457 Determination of Viral DNA in T-cells and Monocytes/Macrophages in the Cervix and Blood of HIV+ Women M. Prakash*, S. Patterson, F. Gotch, M. Kapembwa Imperial Coll, London, UK
Background: Heterosexual transmission is the predominant route of HIV infection. To further understand the dynamics of sexual transmission and levels of virus persistence following the initiation of HAART, CD4+ bearing cells capable of harbouring virus were isolated and the level of viral DNA quantitated.
Methods:Twenty-four (24) women without evidence of cervical inflammation or sexually transmitted infection were investigated in this prospective study.
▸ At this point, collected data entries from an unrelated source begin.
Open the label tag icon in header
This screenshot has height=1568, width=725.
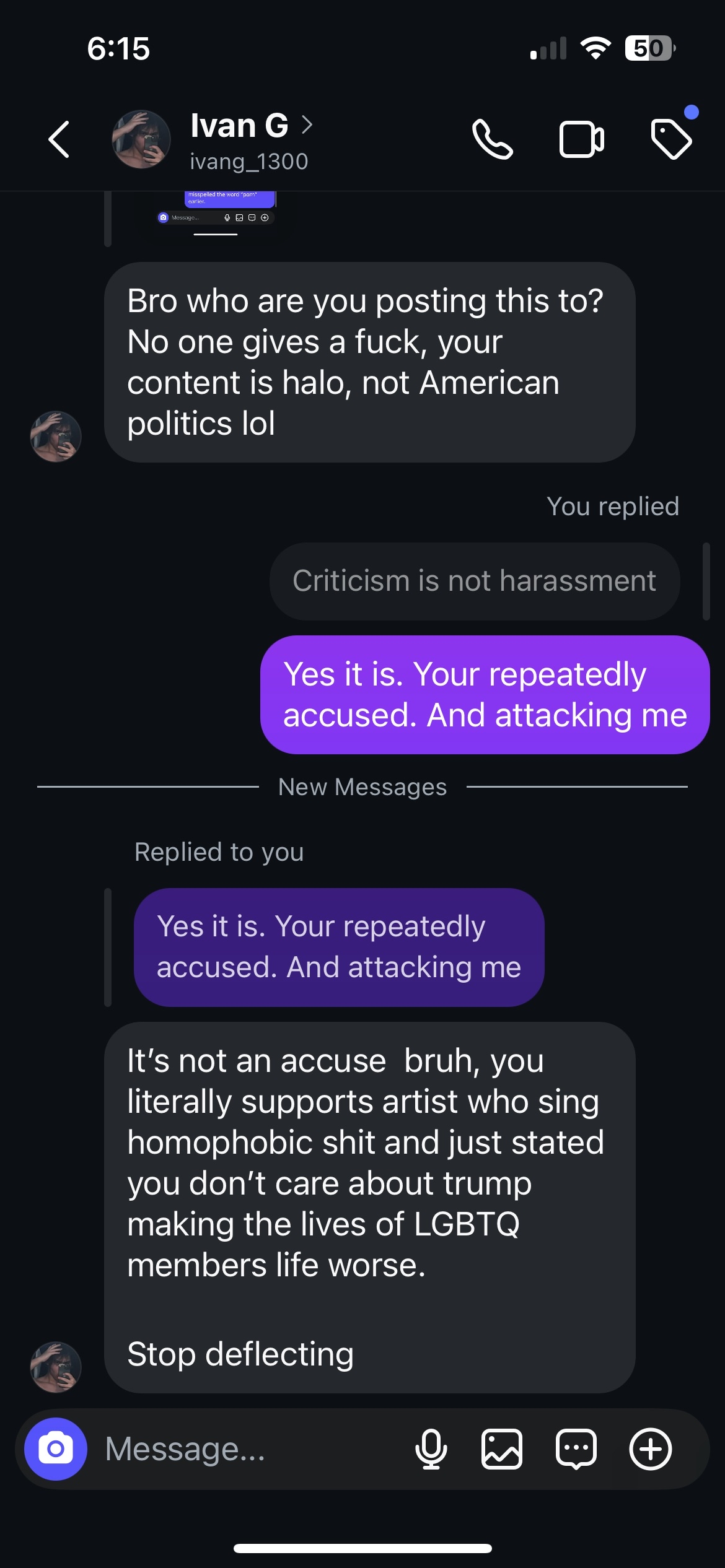(671, 139)
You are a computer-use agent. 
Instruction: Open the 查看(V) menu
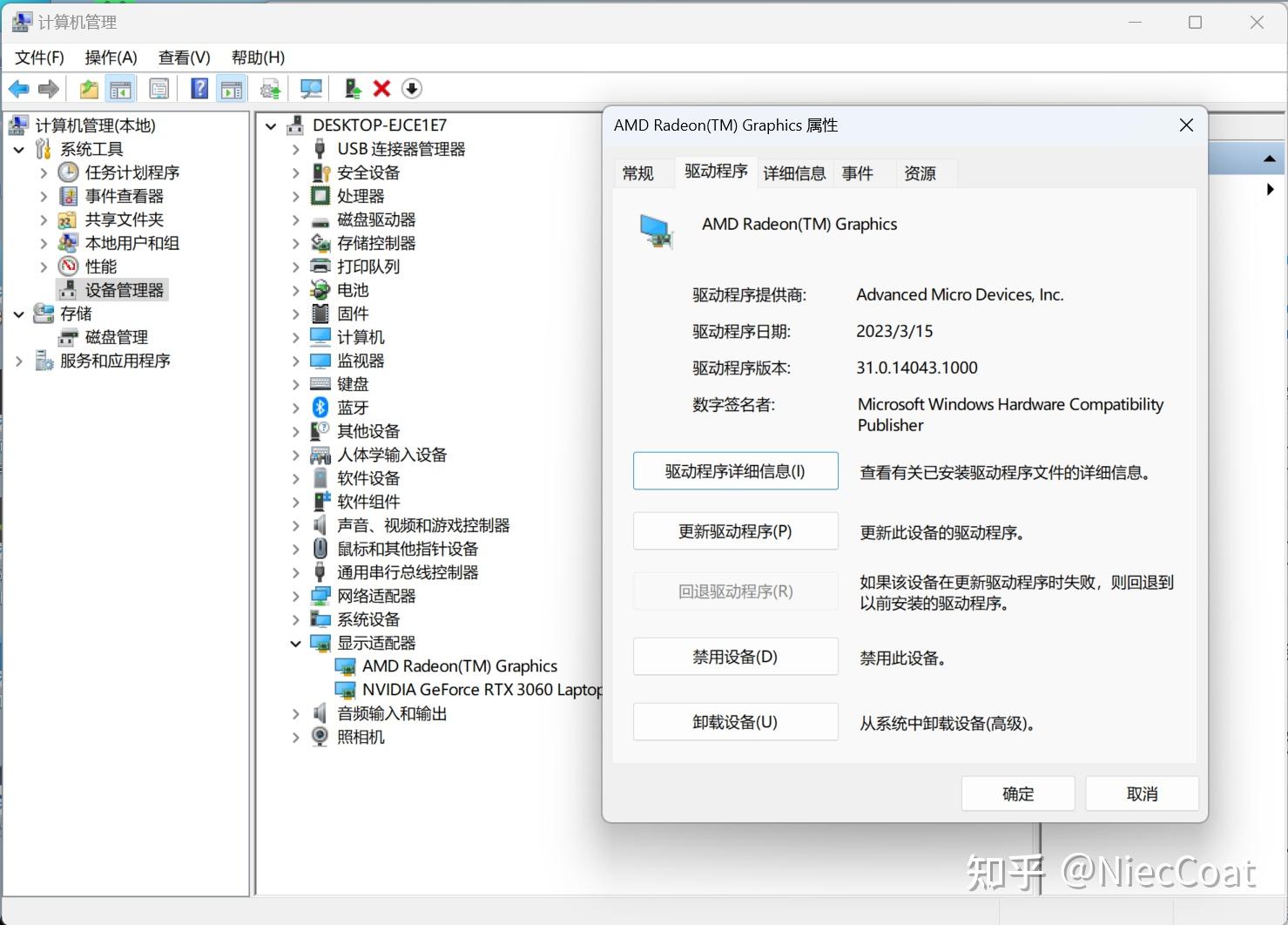tap(183, 57)
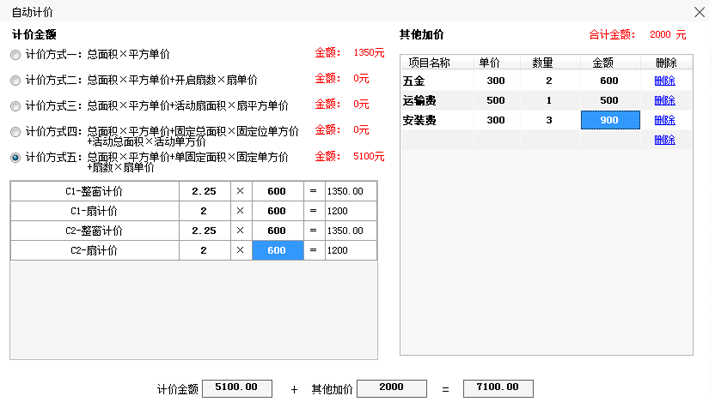Click 删除 link in 五金 row
Image resolution: width=712 pixels, height=400 pixels.
(664, 80)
Cervical intraepithelial cells were obtained using a cytobrush. Matched cervical and blood samples were obtained from HIV+ women who were therapy na´ve, receiving HAART with a low viral load (< 200 copies/mm3) and those women on HAART with a virus load > 200 copies/mm3. DNA was extracted from purified populations of T-cells and monocytes/macrophages, and the provirus load calculated using nested PCR. In addition, 4-colour flow cytometry was used to determine the relative proportion of leukocyte subpopulations. Significance was determined using a students t-test.
Results: In the cervical epithelium, macrophages constituted the predominant leukocyte subset, whereas in blood T-cells were prevalent. Viral DNA in blood resided mostly in T-cells; however, comparable levels of viral DNA was identified in T-cells and macrophages in the cervix irrespective of HAART and viral load. The level of viral DNA in cervical preparations exceeded the levels observed in blood per 10,000 purified cells. This increase was evident in women not on therapy (p < 0.05), and those on therapy with a high viral load (p < 0.05).
Conclusion: These data suggest differences exist in the immunophentypic profile of leukocytes that reside within the cervical mucosa and blood. The higher levels of viral DNA observed in the cervix indicates an important site for the transfer of virus from women to men irrespective of systemic viral load and CD4 count. Thus, despite successful HAART the cervical mucosa remains a plausible reservoir of HIV infection driving local immunodeficiency and potentially a site for the emergence of drug-resistant variants.